▶ **EXERCISE REQUIREMENTS**:
Skip the pictures and repeat each line of the data exactly.

▶ **Collected data**:
○ ○ ○ ○ ○
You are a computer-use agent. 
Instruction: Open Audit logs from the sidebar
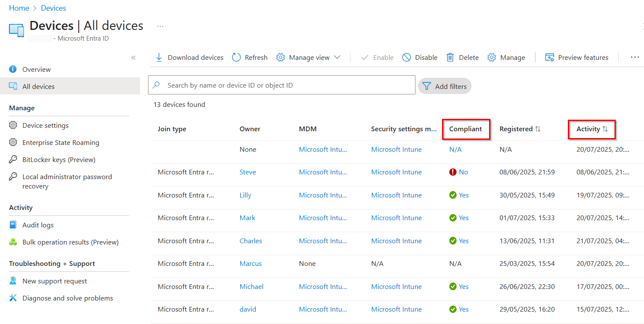click(38, 224)
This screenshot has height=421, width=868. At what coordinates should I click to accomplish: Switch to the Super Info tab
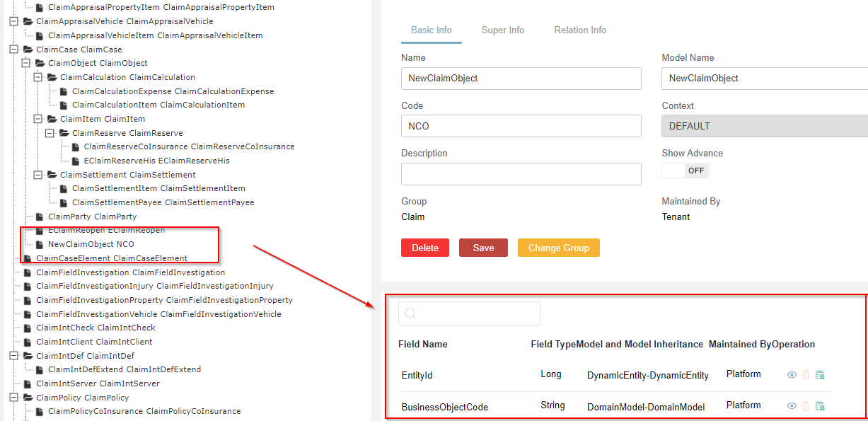click(503, 30)
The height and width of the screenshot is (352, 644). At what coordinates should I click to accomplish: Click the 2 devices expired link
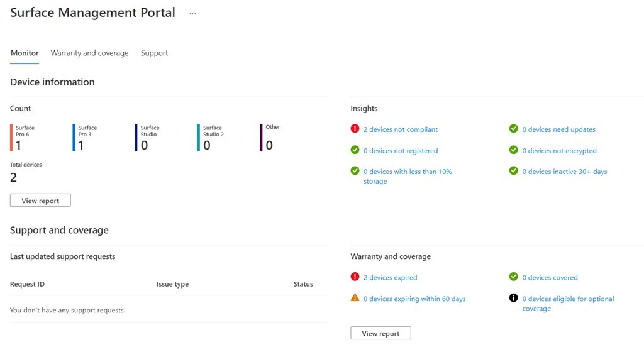click(x=390, y=277)
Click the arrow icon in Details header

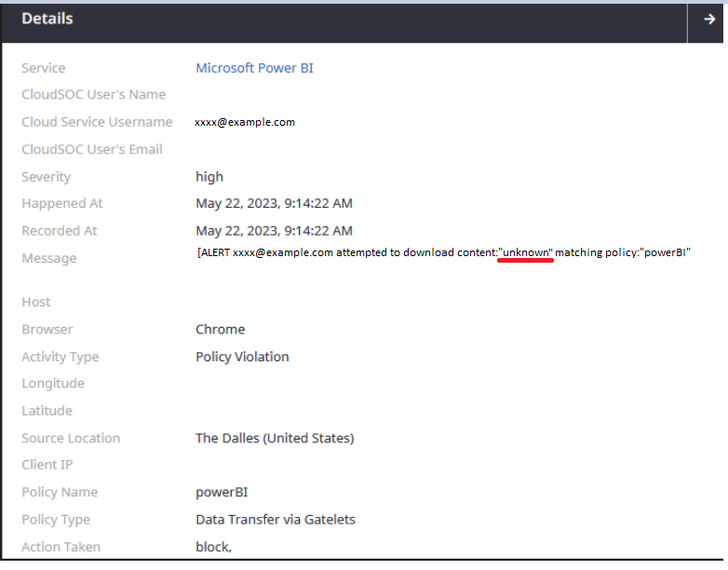pyautogui.click(x=707, y=20)
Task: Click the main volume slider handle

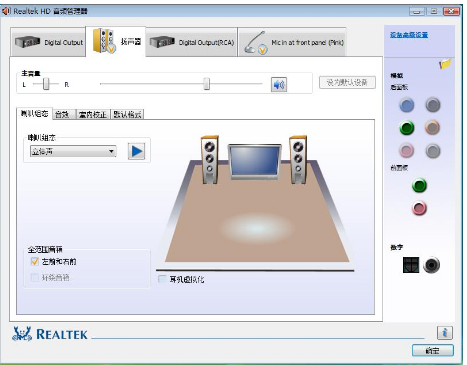Action: pyautogui.click(x=207, y=84)
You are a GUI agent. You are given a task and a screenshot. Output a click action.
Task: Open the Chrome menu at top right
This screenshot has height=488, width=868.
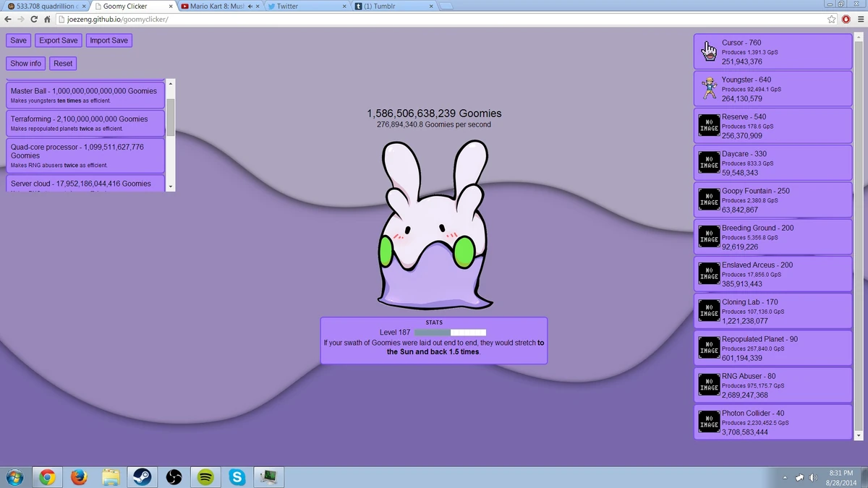860,20
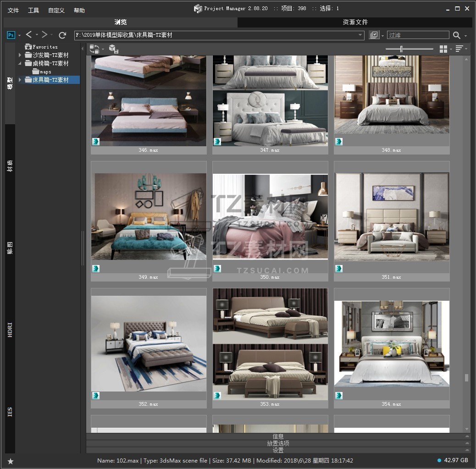
Task: Click the 过滤 filter input field
Action: coord(418,35)
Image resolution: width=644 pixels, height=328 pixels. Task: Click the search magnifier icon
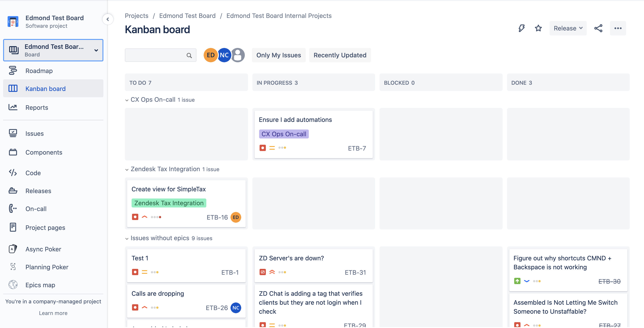[189, 55]
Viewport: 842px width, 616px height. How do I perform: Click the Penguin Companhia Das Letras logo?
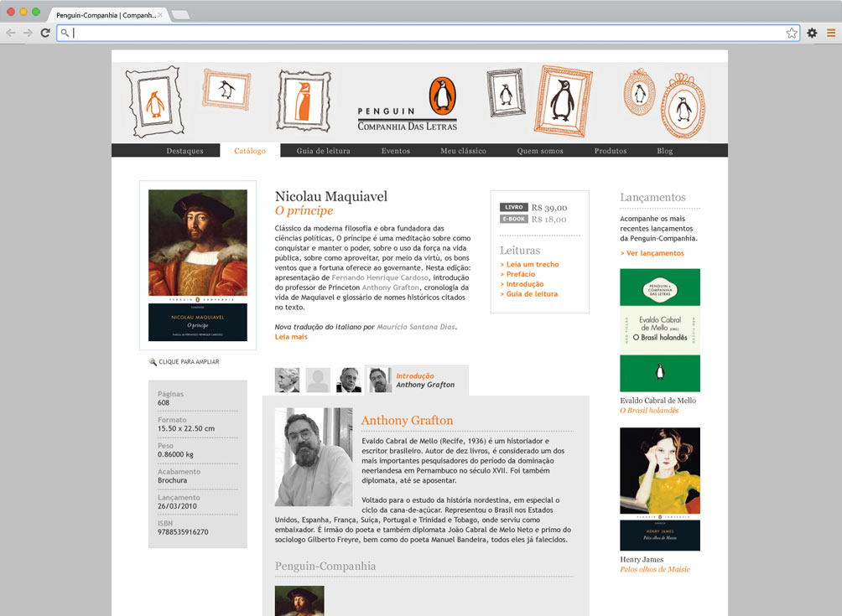pyautogui.click(x=408, y=106)
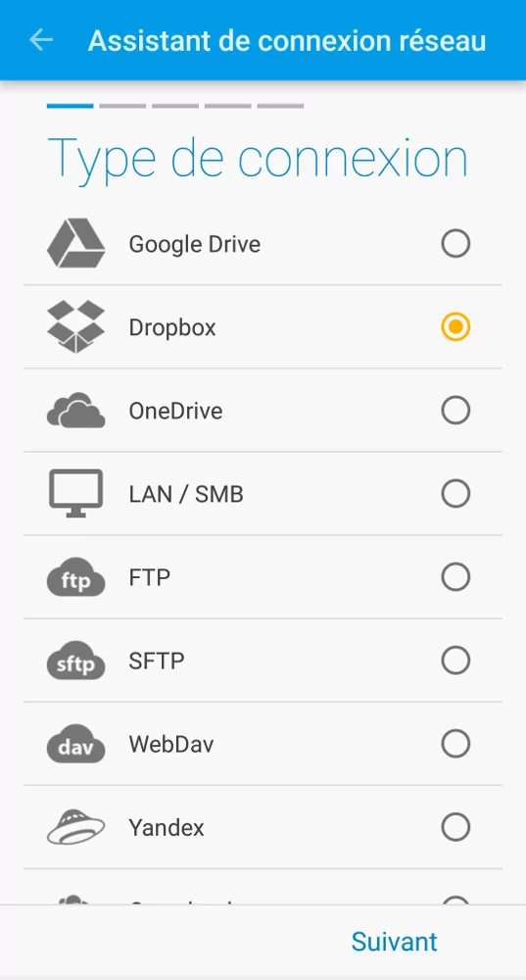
○ ○ ○ ○ ○
▶ **PROBLEM SOLUTION**:
You are a computer-use agent. 
Instruction: Open Audit logs from the sidebar
click(38, 224)
This screenshot has height=421, width=868. At what coordinates should I click to accomplish: Switch to the Super Info tab
click(503, 30)
The height and width of the screenshot is (352, 644). At what coordinates should I click to accomplish: Click the 2 devices expired link
click(x=390, y=277)
Click the arrow icon in Details header

pyautogui.click(x=707, y=20)
Task: Click the main volume slider handle

Action: pyautogui.click(x=207, y=84)
You are a GUI agent. You are given a task and a screenshot. Output a click action.
Task: Open the Chrome menu at top right
This screenshot has height=488, width=868.
860,20
Task: Click the 过滤 filter input field
Action: coord(418,35)
Image resolution: width=644 pixels, height=328 pixels. Task: Click the search magnifier icon
[189, 55]
Viewport: 842px width, 616px height. How do I perform: Click the Penguin Companhia Das Letras logo?
pyautogui.click(x=408, y=106)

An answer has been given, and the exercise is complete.